Background: Fever of unknown origin (FUO) was initially defined in 1961 as a condition where the body temperature exceeds 38.3°C on multiple occasions, lasts for over 3 weeks, or remains undiagnosed after one week of inpatient evaluation. Recently, the criteria have been updated to include patients whose condition remains undiagnosed after either three outpatient visits or three days of hospitalization. Objective: This study aimed to explore the causes, epidemiological features, and relative incidence of various FUO etiologies in the central Delta Region of Egypt.
Patients and methods: This retrospective cohort study included all FUO cases documented in the file system over a four-year period (2015–2018) at Mahala-Kubra Fever Hospital
Results: In this study, a total of 291 FUO cases were included.
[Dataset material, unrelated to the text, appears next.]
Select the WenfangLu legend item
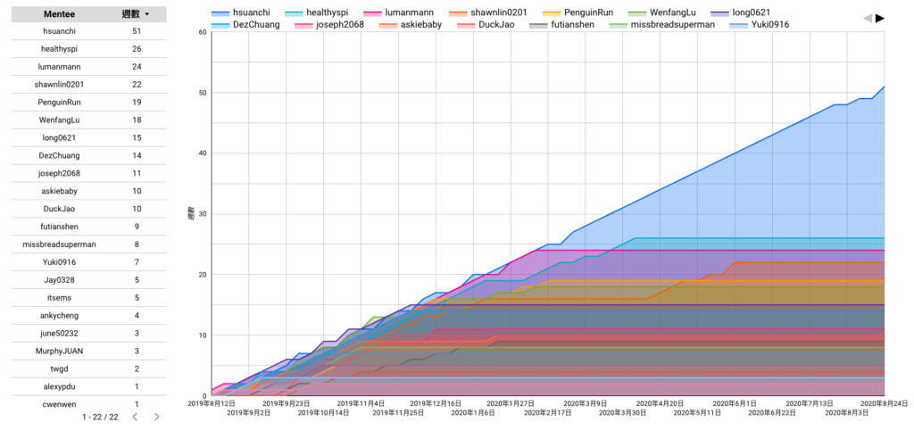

The predominant cause of FUO was infection, which was found in 254 cases (87.3%), followed by neoplasms in 19 cases (6.5%). Autoimmune and other miscellaneous causes accounted for 7 cases (2.4%), and the remaining 4 cases (1.4%) were undiagnosed. The most common infectious causes were urinary tract infections (103 cases, 40.5%) and brucellosis (93 cases, 36.6%). Other common infectious causes included typhoid fever (23cases, 9.1%), pneumonia (12 cases, 4.7%), and abscesses (3 cases, 1.2%). Among the malignant causes, hematological cancers were most common, with lymphoma being the most frequent (7 cases, 36.8%), followed by leukemia (5 cases, 26.2%).
Conclusion: Fever of unknown origin (FUO) can result from a wide range of causes. In this study, the most common causes of FUO were infections, particularly urinary tract infections (UTIs) and brucellosis. Hematological cancers were also observed in a significant proportion of the cases.